Pixel coordinate grounding data:
────────────────────────────────────────
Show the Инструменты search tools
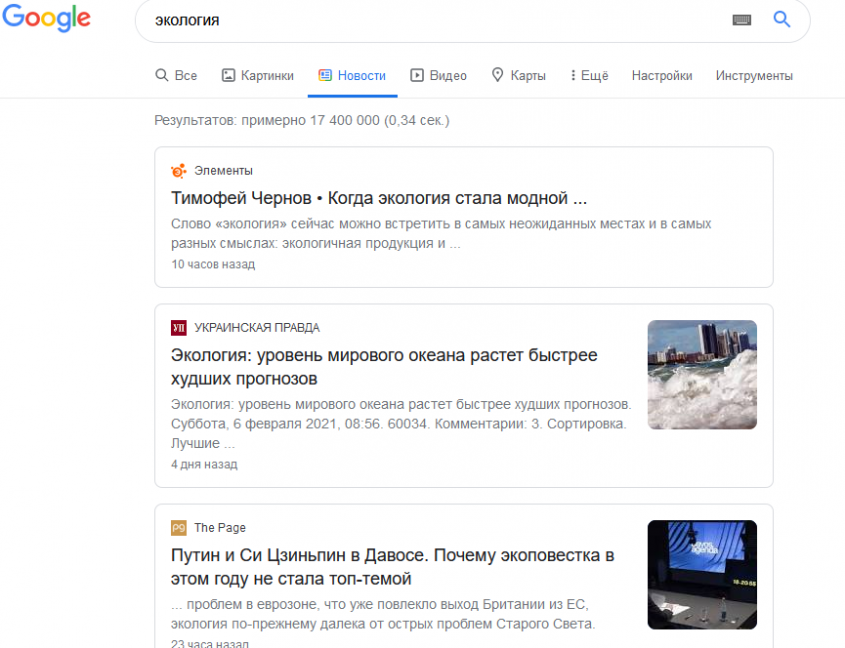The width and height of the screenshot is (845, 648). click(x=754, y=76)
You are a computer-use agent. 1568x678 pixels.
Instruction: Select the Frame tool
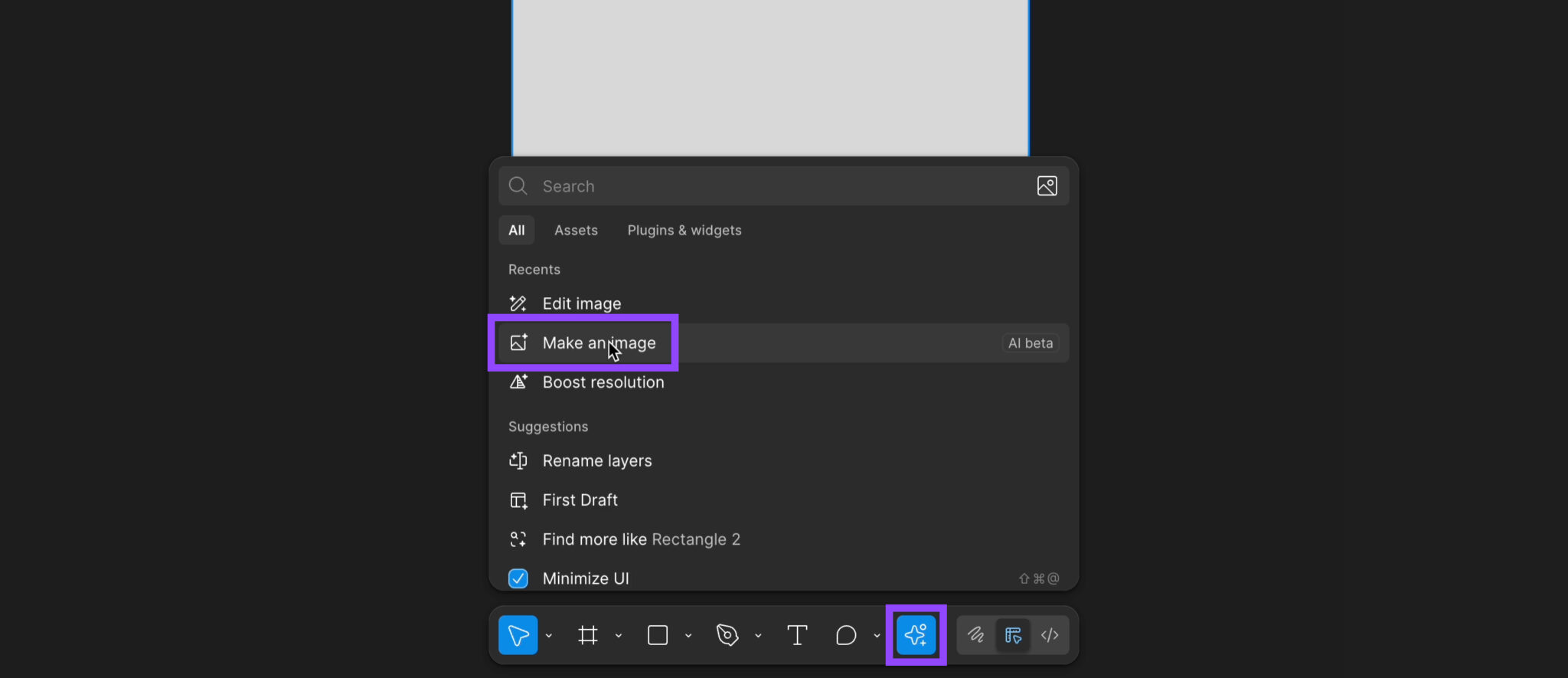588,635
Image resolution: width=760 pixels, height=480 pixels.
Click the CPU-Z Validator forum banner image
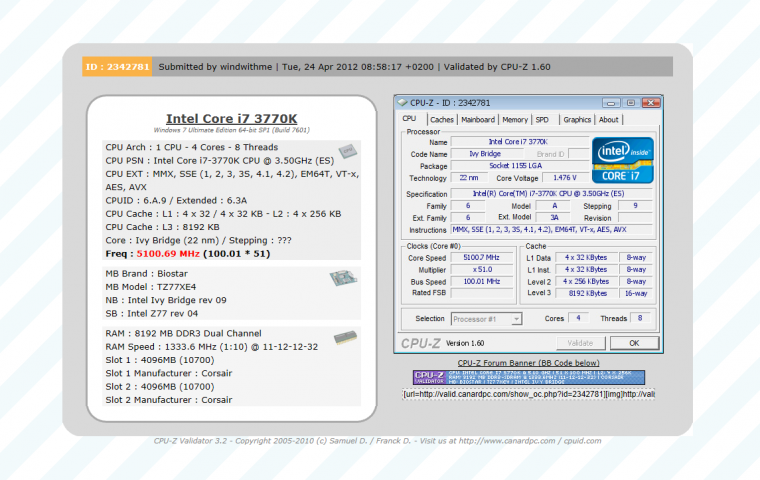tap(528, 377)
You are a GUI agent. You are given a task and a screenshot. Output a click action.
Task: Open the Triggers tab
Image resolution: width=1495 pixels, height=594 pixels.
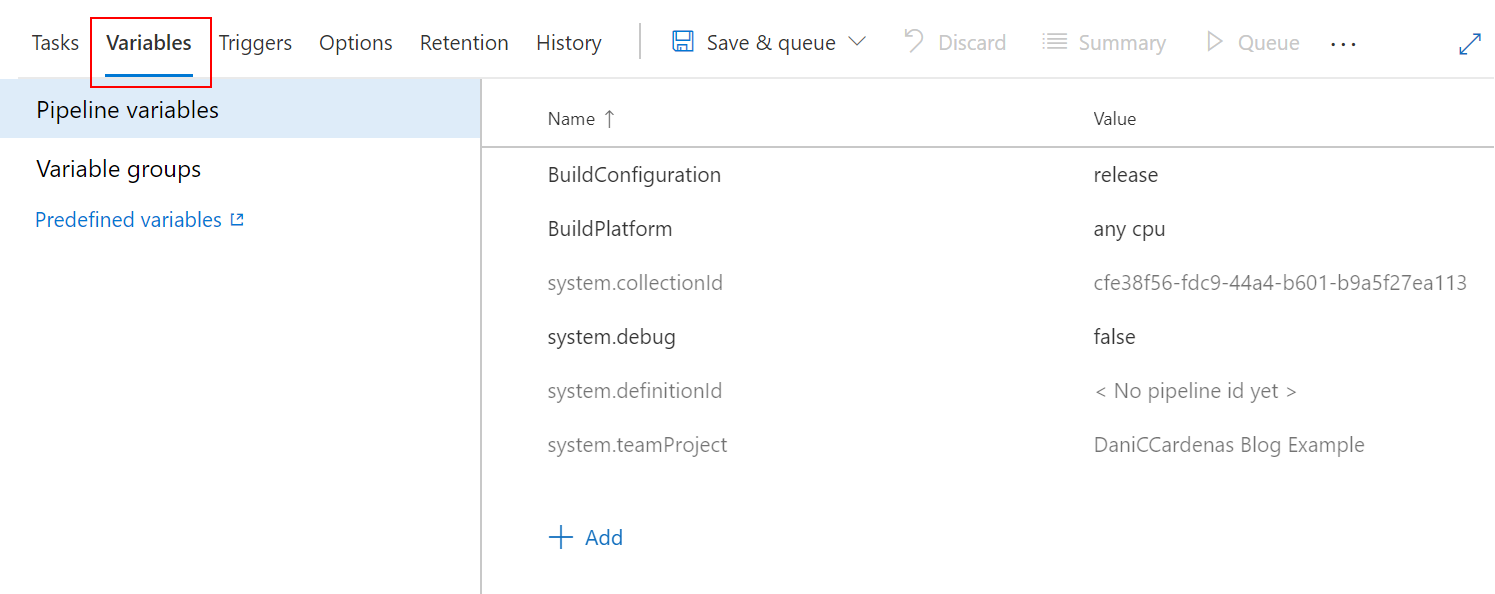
────────────────────────────────────────
▸ **WORK ORDER**
Repeat the lines of the records verbatim, starting at the line containing "Task: Open the Triggers tab" and stopping after the final line. Images stay out.

▸ **YOUR SOLUTION**
Task: Open the Triggers tab
Image resolution: width=1495 pixels, height=594 pixels.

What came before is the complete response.